I prop what is now a unicycle tethered to an anchor against the nearest signpost. I swing my head around looking for some explanation. People walking by don’t know what to think of the situation. Two weeks ago I dropped $30 on this bike to get the breaks working. Can I take it to that place and have them weld the frame back together? I refuse to ride the train to work again. Not again, not me. I do have $400 in cash. But I’ve come to love this bike. White, athletic, stripped of the gear-changing apparatus. Born in 1909, cast in molten lead and depleted uranium, christened with a bottle of Night Train. Three cranks and it morphed into a herd of bison. It was a Manhattan bike – the kind that can cooperate with the front of two cabs and the back of a Chevy Tahoe. This bike never had a name. My first commuting bike. The kind of bike that doesn’t get stolen, unless a MOMA curator happens to walk by. How could I have let this happen? Maybe I didn’t. Maybe the bike itself chose to let go at the just right moment to spare my life. You know, Jesus did that.

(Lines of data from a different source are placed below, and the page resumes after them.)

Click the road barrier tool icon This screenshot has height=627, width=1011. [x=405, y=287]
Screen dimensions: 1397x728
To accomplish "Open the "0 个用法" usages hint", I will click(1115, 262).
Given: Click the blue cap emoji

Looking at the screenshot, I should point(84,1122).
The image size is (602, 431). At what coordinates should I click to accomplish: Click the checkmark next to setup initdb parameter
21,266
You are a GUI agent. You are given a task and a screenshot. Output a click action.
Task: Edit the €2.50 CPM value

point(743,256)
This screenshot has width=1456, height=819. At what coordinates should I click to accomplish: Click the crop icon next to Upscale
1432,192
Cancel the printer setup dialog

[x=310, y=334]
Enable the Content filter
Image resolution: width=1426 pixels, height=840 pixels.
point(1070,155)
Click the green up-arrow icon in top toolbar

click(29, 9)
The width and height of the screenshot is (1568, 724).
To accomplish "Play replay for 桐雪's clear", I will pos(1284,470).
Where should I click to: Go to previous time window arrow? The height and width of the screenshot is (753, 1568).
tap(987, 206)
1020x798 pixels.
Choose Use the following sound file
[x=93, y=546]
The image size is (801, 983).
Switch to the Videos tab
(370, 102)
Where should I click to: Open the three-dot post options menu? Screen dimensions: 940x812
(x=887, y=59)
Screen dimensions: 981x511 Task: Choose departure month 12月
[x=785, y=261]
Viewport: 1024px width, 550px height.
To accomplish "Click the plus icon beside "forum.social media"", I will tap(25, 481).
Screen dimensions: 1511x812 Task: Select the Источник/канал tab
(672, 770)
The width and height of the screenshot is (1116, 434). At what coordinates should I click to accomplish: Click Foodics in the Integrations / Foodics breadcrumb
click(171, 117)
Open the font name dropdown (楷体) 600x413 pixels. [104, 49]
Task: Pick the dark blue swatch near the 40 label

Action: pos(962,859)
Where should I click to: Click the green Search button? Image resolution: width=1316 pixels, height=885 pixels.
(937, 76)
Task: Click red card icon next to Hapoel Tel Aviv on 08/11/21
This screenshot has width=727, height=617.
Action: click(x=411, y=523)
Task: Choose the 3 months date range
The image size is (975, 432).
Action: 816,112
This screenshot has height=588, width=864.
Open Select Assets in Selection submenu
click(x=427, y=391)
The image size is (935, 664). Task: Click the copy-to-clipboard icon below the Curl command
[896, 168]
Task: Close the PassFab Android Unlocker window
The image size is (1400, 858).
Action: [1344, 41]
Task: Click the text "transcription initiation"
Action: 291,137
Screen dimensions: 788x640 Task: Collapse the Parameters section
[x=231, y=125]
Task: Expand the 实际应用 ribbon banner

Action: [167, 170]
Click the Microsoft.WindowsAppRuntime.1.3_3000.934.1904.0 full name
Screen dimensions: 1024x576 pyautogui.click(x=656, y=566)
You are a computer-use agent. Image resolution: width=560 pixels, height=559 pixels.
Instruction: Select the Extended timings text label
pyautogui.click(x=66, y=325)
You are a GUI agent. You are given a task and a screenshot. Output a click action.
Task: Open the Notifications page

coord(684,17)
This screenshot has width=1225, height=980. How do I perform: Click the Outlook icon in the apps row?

I chain the two pieces to the post and make my way down Houston. I haven’t absorbed what just happened, but I still have an obligation to roast a chicken tonight. Now I am immersed in five lanes of sheep shuffling east and west through the cryogenic wind tunnel. The same sheep that refuse to look both ways when they step out of a cab. A bike zips by, but there is no epiphany in the spindrift floating in its wake, at least not within reaching distance from this icy sidewalk. I’ve been commuting cross-town for 18 months, five days a week, that’s over 700 rides down Houston. Never mind the Manhattan circumnavigations, the trips to the Bronx, riding the ferry over to Breezy Point. I need a new bike, I tell myself, tough guy that I am.

By the time I get to Whole Foods my spirit has dropped to knee level and I realize I would have been home right now if the bike hadn’t split in two. I snare a plastic bag and start picking through the brown mushroom trough, which neighbors the exotic egg section, but tonight there are no ostrich eggs with the green $29.95 stickers on them. Just quail eggs. I feel as though my own ostrich eggs have been replaced with quail eggs. Let’s call mine pheasant eggs, given the clutch landing.

Then I see her. Mary Kate or Ashley Olsen. Olsen - a Viking hero. Am I spelling it right? God knows. She picks up an onion and her eyes grab hold of mine. The realness is too much. I quickly redirect my gaze to the guy she’s with, who’s wearing sunglasses, even though he’s not a celebrity, and he’s – did he – I think his tongue touched the mouthpiece of his cell phone. Mary Kate or Ashley Olsen, I remember you from Full House, when I lived with my mom and grandmother in a 3-bedroom house, which could be considered a full house, but without Stamos, are you still in touch with him? I take my time selecting Brussel sprouts so I can turn and take another look or two. I’m no star f***er, as Irene would say, but I must be sure. Yes, it’s one of her. I wonder, are they shooting a follow-up to Beyond Thunderdome? In this weather? Olsen is all ragged lace and droopy grey hems: the post-apocalyptic nymph busily foraging through layers of catalytic converters and rusted oil cans when Mad Max enters her auto-graveyard realm. Can she be trusted? She barters a dubious Firebird for Max’s blue heeler. As Max drives away we see her constructing an over-sized hamster wheel in the background. It’s a dispensable scene – still, it will be the scene people miraculously remember when push comes to shove in a heated game of Trivial Pursuit ten years henceforth. I don’t know, maybe she always dresses that way. I’m glad she brought a coat because it’s 10 degrees outside, and we’re a long way from Ayer’s Rock.

We part ways and I’m off to the free-range section. I wonder if the Olsen could see the loss in me. I think about how Alex and I used to play tennis, and whenever the score was 15-15, we’d yell “Olsen!” Mary Kate and Ashley were always 15 to me. But this one didn’t look 15, and that was unsettling. As unsettling as the prospect of bike-shopping. And having to walk back to reclaim my lock, and take this picture…

3 comments:

Mom said...

Shervin, you see now why I say, "Always wear your helmet"?

Wheelz said...

Surreal and strangely comical from start to end.

Jeege said...

What an extraordinary, tripped out ride! And I have to say, I'm with yer mom -- WEAR YOUR HELMET because you need to protect that magnificent, freewheeling brain of yours so you can continue writing stories as entertaining as this! Bravo!!!